Para escuchar correctamente el mensaje
de la parábola, hemos de tener en cuenta que Jesús no la cuenta para criticar a
los sectores fariseos, sino para sacudir la conciencia de “algunos que,
teniéndose por justos, se sentían seguros de sí mismos y despreciaban a los
demás”. Entre estos nos encontramos, ciertamente, no pocos católicos de
nuestros días.
La oración del fariseo nos revela su
actitud interior: “¡Oh Dios! Te doy gracias porque no soy como los demás”.
¿Que clase de oración es esta de creerse mejor que los demás? Hasta un fariseo,
fiel cumplidor de la Ley, puede vivir en una actitud pervertida. Este hombre se
siente justo ante Dios y, precisamente por eso, se convierte en juez que
desprecia y condena a los que no son como él.

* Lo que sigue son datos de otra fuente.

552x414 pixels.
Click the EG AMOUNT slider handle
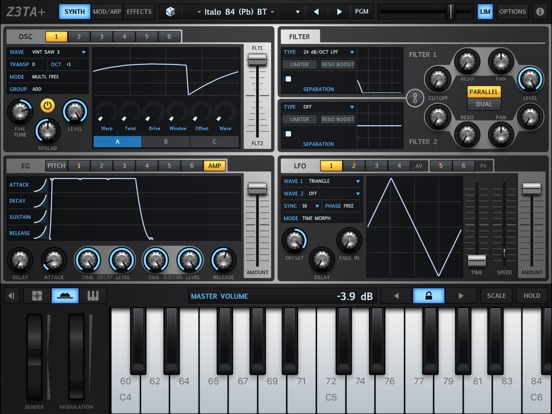click(257, 188)
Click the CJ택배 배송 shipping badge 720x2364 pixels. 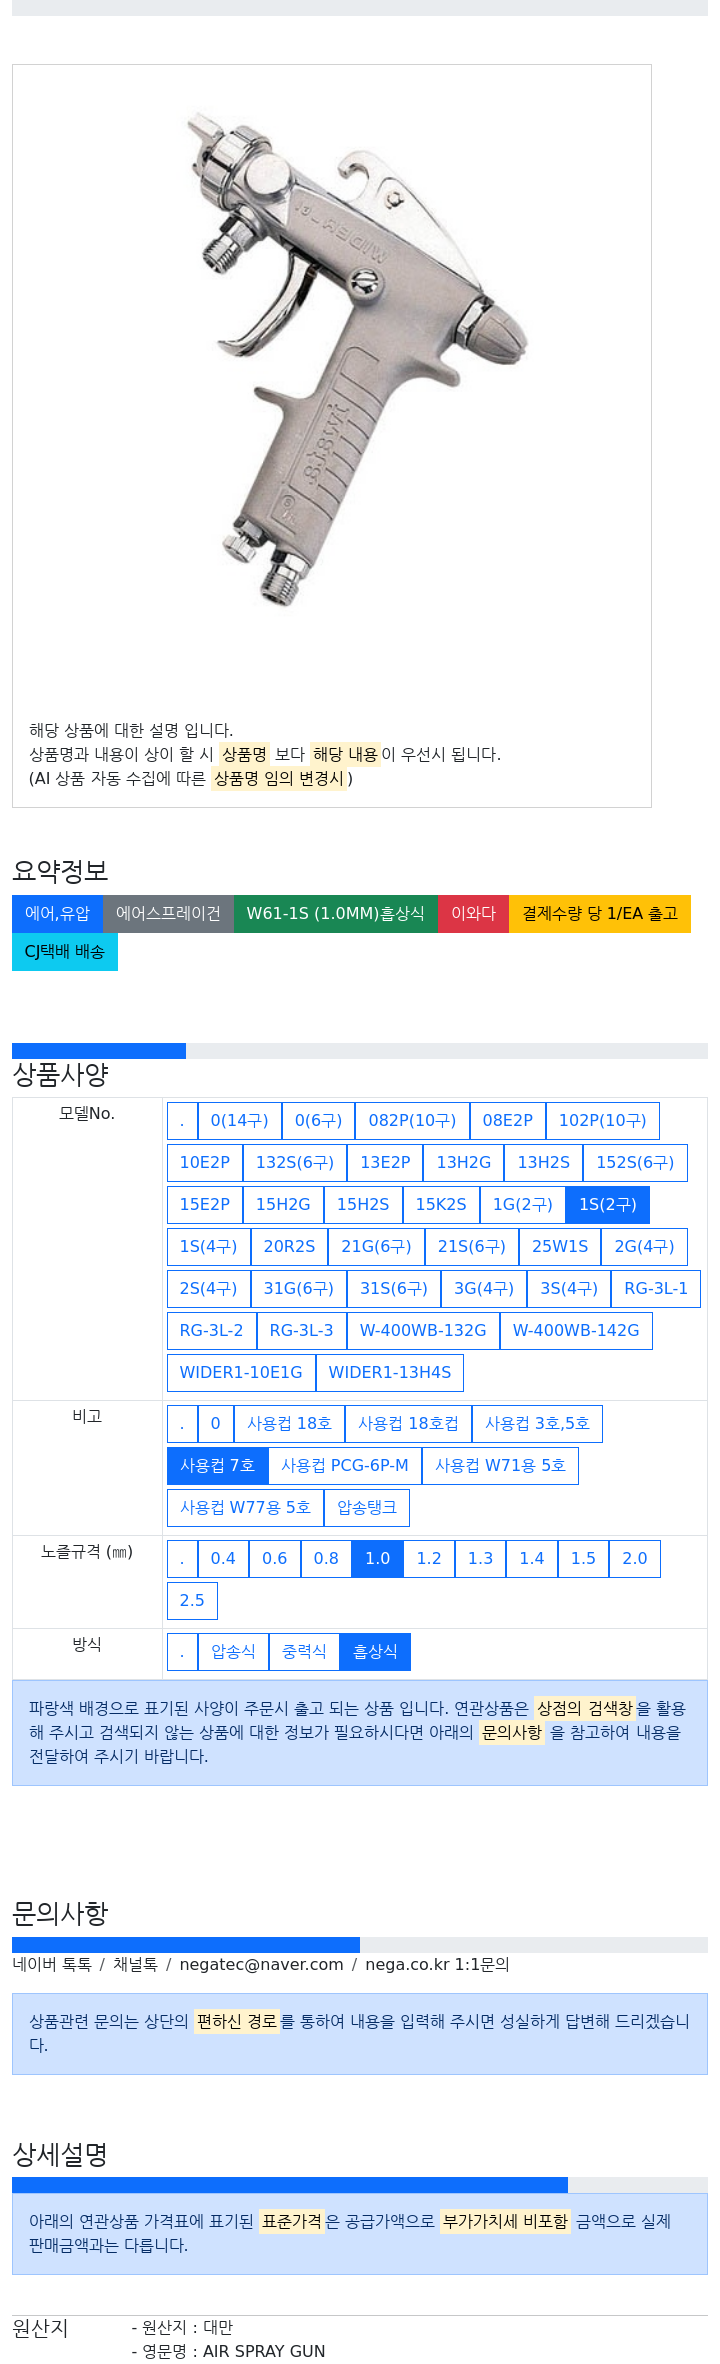65,952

El publicano, por el contrario, solo
acierta a decir: “¡Oh Dios! Ten compasión de este pecador”. Este hombre
reconoce humildemente su pecado. No se puede gloriar de su vida. Se encomienda
a la compasión de Dios. No se compara con nadie. No juzga a los demás. Vive en
verdad ante sí mismo y ante Dios.
La parábola es una penetrante crítica
que desenmascara una actitud religiosa engañosa, que nos permite vivir ante
Dios seguros de nuestra inocencia, mientras condenamos desde nuestra supuesta
superioridad moral a todo el que no piensa o actúa como nosotros.

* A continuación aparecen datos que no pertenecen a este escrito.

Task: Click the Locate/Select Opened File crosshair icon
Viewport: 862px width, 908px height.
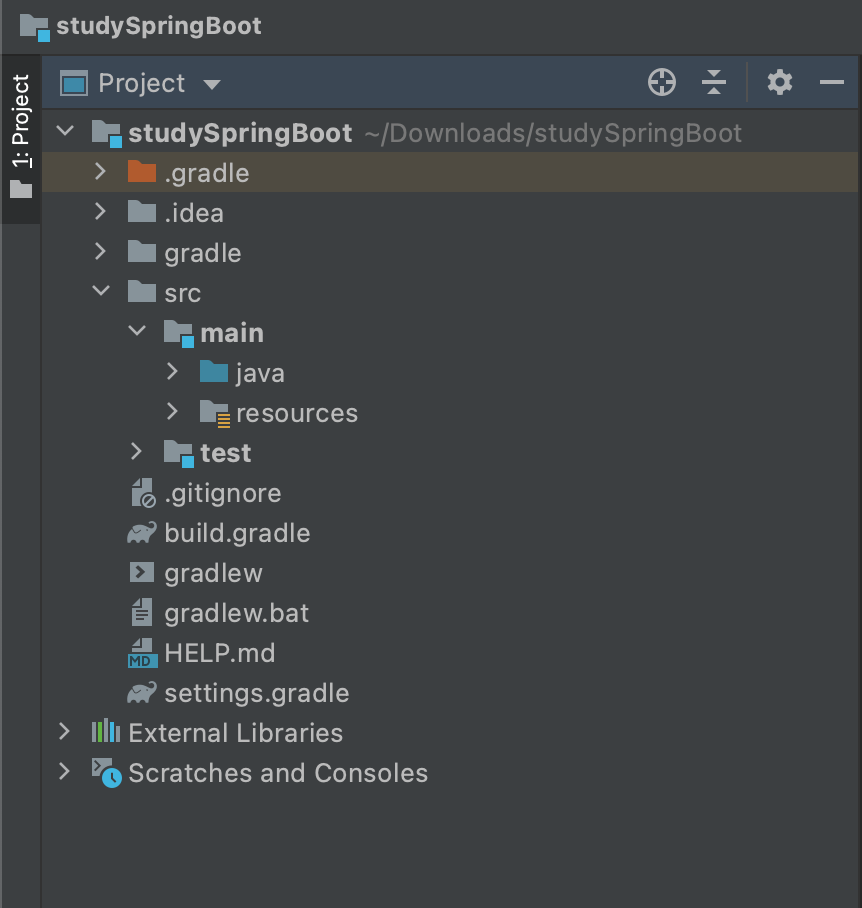Action: click(661, 83)
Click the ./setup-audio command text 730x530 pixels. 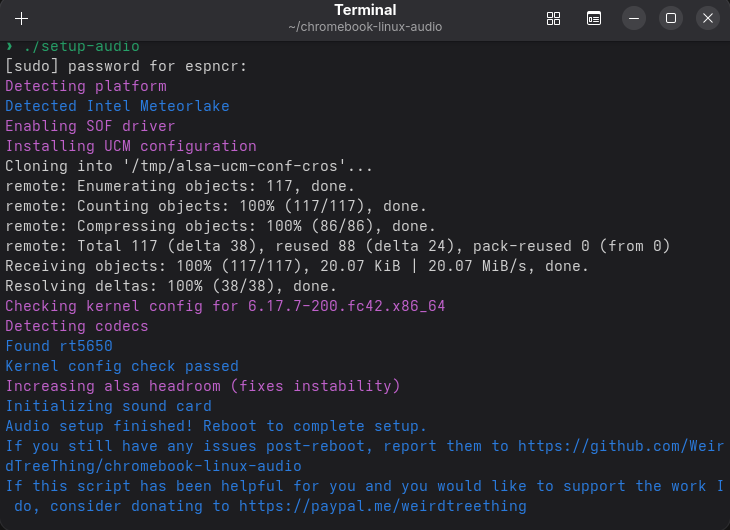80,46
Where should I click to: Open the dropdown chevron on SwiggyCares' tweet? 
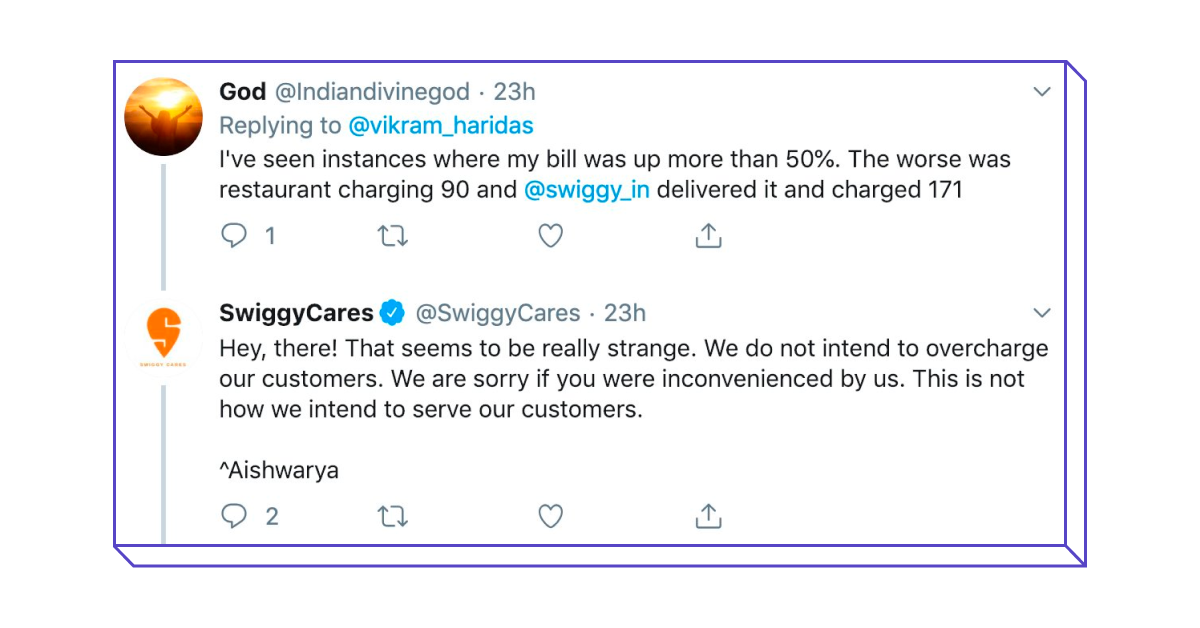pyautogui.click(x=1042, y=312)
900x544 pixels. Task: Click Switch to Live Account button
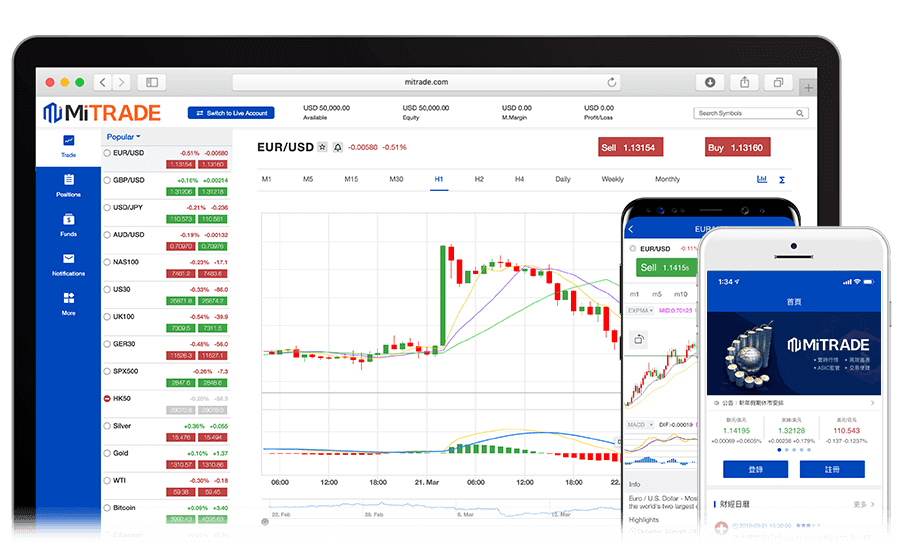coord(231,113)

Circunstancias históricas y corrientes
triunfalistas alejadas del evangelio nos han hecho a los católicos
especialmente proclives a esa tentación. Por eso, hemos de leer la parábola
cada uno en actitud autocrítica: ¿Por qué nos creemos mejores que los
agnósticos? ¿Por qué nos sentimos más cerca de Dios que los no practicantes?

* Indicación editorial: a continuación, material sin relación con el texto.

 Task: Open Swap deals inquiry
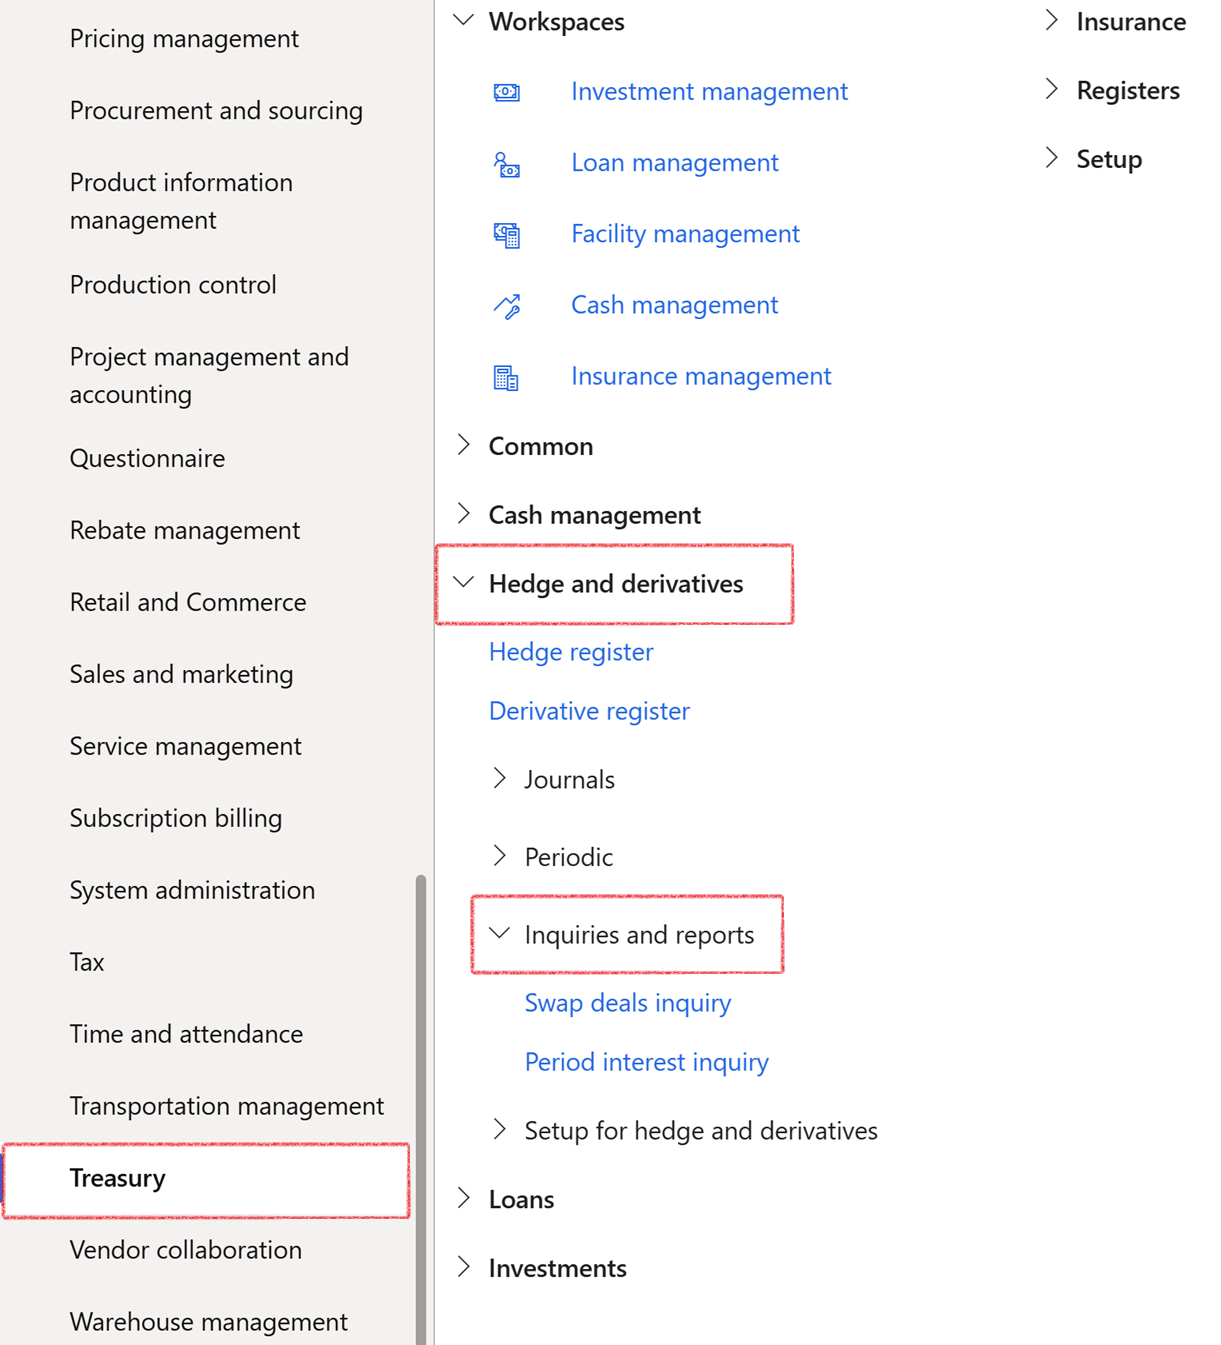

¿Qué hay en el fondo de ciertas oraciones por la conversión de los pecadores?
¿Qué es reparar los pecados de los demás sin vivir convirtiéndonos a Dios?
Recientemente, ante la pregunta de un
periodista, el Papa Francisco hizo esta afirmación: “¿Quién soy yo para juzgar
a un gay?”. Sus palabras han sorprendido a casi todos. Al parecer, nadie se
esperaba una respuesta tan sencilla y evangélica de un Papa católico. Sin
embargo, esa es la actitud de quien vive en verdad ante Dios.